Overview of the culture of Nasik (India)

The culture of the city of Nashik, in northwestern Maharashtra, is centred around Hindu customs and festivals.

==History==

Nashik Indian People tradition or Hindu culture festival.
Nashik was included also under Ashok's Mighty Empire, it became popular in the era of Satavahanas, Nashik surrendered to the British on 19 April 1818.

==Festivals celebrated==

=== Kumbh Mela ===
Nashik is home to Nashik-Trimbakeshwar Simhastha (Kumbh Mela)– a Hindu religious Mela (fair) held every 12 years. It is one of the four fairs traditionally recognized as Kumbha Melas, and is also known as Nashik-Trimbak Kumbha Mela or Nashik Kumbha Mela. The Nashik Kumbh Mela is normally considered to be the most holy celebrations in Hinduism.

=== Mahamastakabhisheka ===
The Mahamastakabhisheka rituals are performed once every twelve years on the Statue of Ahimsa, of the first Jain Tirthankar Rishabhdev in Mangi Tungi.

=== Rath Yatra ===
Rath Yatra is the main attraction of Ranmnavami where the bathing of idols, Lord Rama and Hanuman in the Ganges can be witnessed. This auspicious Rath Yatra is celebrated at the Sansthan Shri Kalaram Mandir located at the Panchvati Van, which is dedicated to Lord Rama. The second day of the festival is the most important one, in which a long procession headed by the Pujadhikari is held accompanied by the Rath Of Lord Yama. During the whole procession, the Pujadhikari faces the Rath with folded hands and also keeps fasting from the very first day of the Chaitra month. The festival of Ramnavami is celebrated by the bursting of crackers and pompous lighting which attracts people from all over the world.

=== Other Festivals ===
Nashik also hosts festivals for Makar Sankranti and Diwali.

==Religion==

Nashik is home to many temples and religious sites of the Jain, Hindu, and Muslim religions.
In February 2016, the Statue of Ahimsa, a 108 ft idol of the first Jain tirthankara Rishabhdev carved in monolithic stone was consecrated at Mangi Tungi. It is recorded in the Guinness Book of World Records as the tallest Jain idol in the world. It has become a major pilgrimage and tourist destination.

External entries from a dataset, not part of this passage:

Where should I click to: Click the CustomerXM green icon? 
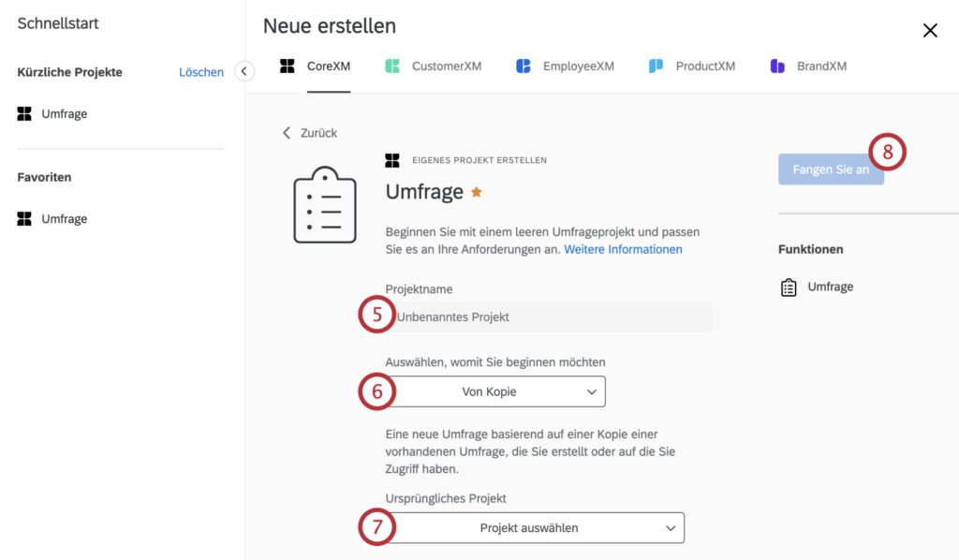(x=392, y=66)
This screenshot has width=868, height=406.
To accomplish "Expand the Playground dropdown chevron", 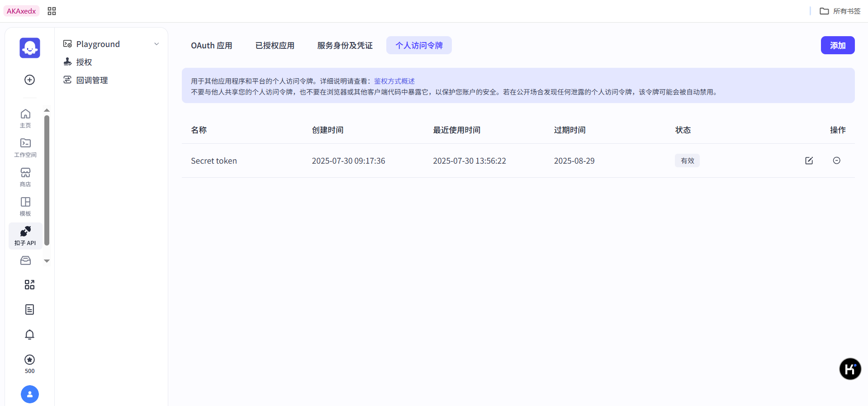I will click(x=157, y=44).
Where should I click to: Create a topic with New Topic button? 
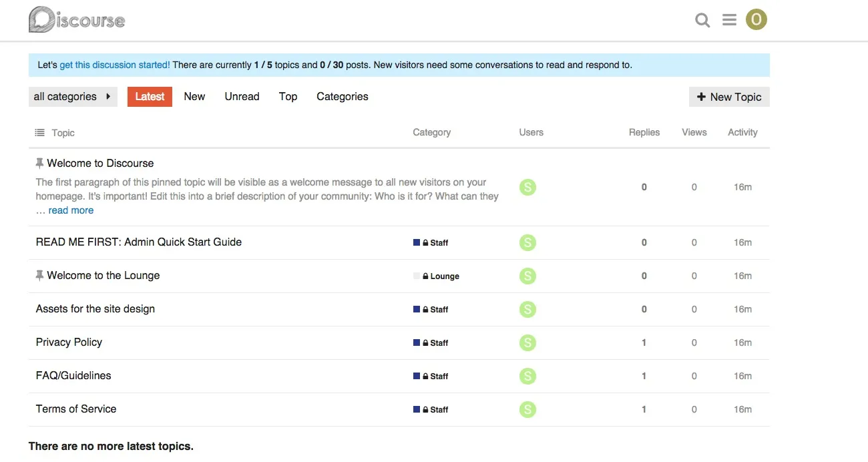click(x=729, y=97)
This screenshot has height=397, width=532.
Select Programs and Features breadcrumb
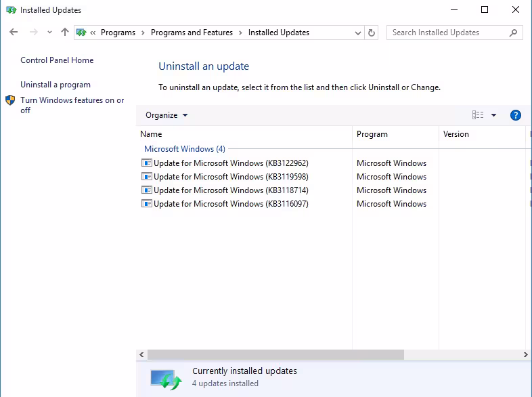[192, 33]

Nashik is situated at the foothills of Western Ghats, on the banks of River Godavari. The city hosts numerous religious pilgrimages and festivals, including the Nashik-Trimbakeshwar Simhastha, which is one of four Kumbh Mela fairs. It is held every 12 years in one of the four places in India including Nashik.

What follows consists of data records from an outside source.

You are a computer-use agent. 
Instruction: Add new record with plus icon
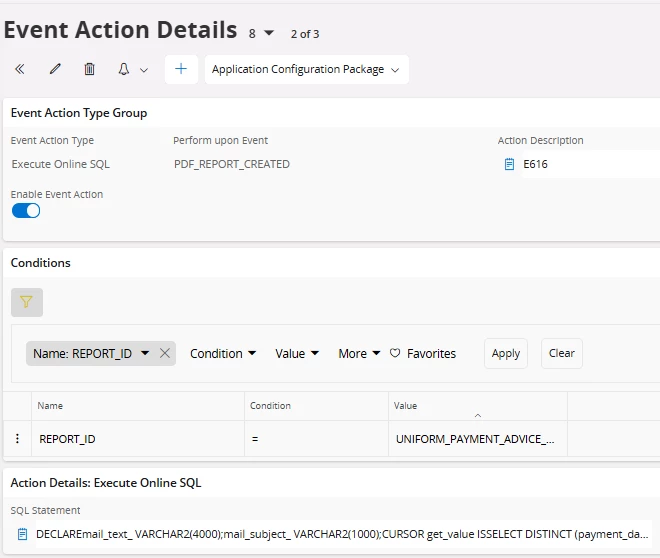point(181,70)
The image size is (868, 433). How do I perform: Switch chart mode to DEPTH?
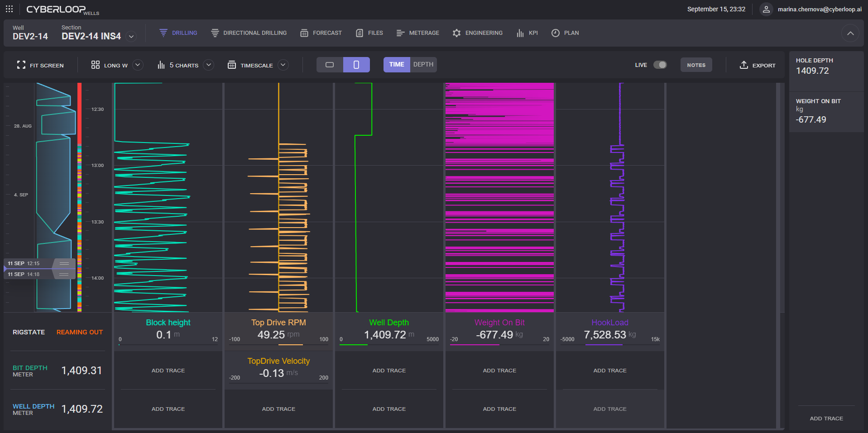pyautogui.click(x=423, y=65)
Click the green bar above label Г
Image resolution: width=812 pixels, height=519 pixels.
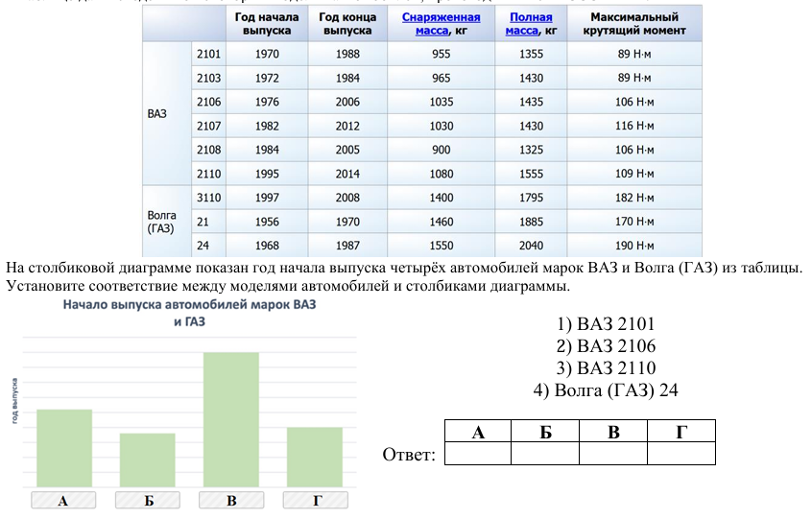[314, 457]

Nashik is also known for its abundant fruits and vegetables. The yield of grapes, strawberries, and onions in Nashik is among the highest in the country. Nashik's people are known for their cultural art, literature, and food.

==Languages==
The primary language spoken in Nashik is Marathi. It is the native language of the city and state and originates from Prakrit. Hindi is also widely spoken by the population.

The literacy rate is 89.95%, with 93.40% of men literate, and 85.92% of women.

==Demographics==
The city has a Hindu majority, but many religions are represented. As of 2011, the city was 85.21% Hindu, 8.90% Muslim, 3.18% Buddhist, 1.10% Jain, 1.00% Christian, 0.39% Sikh, 0.17% not stated, and 0.05% other.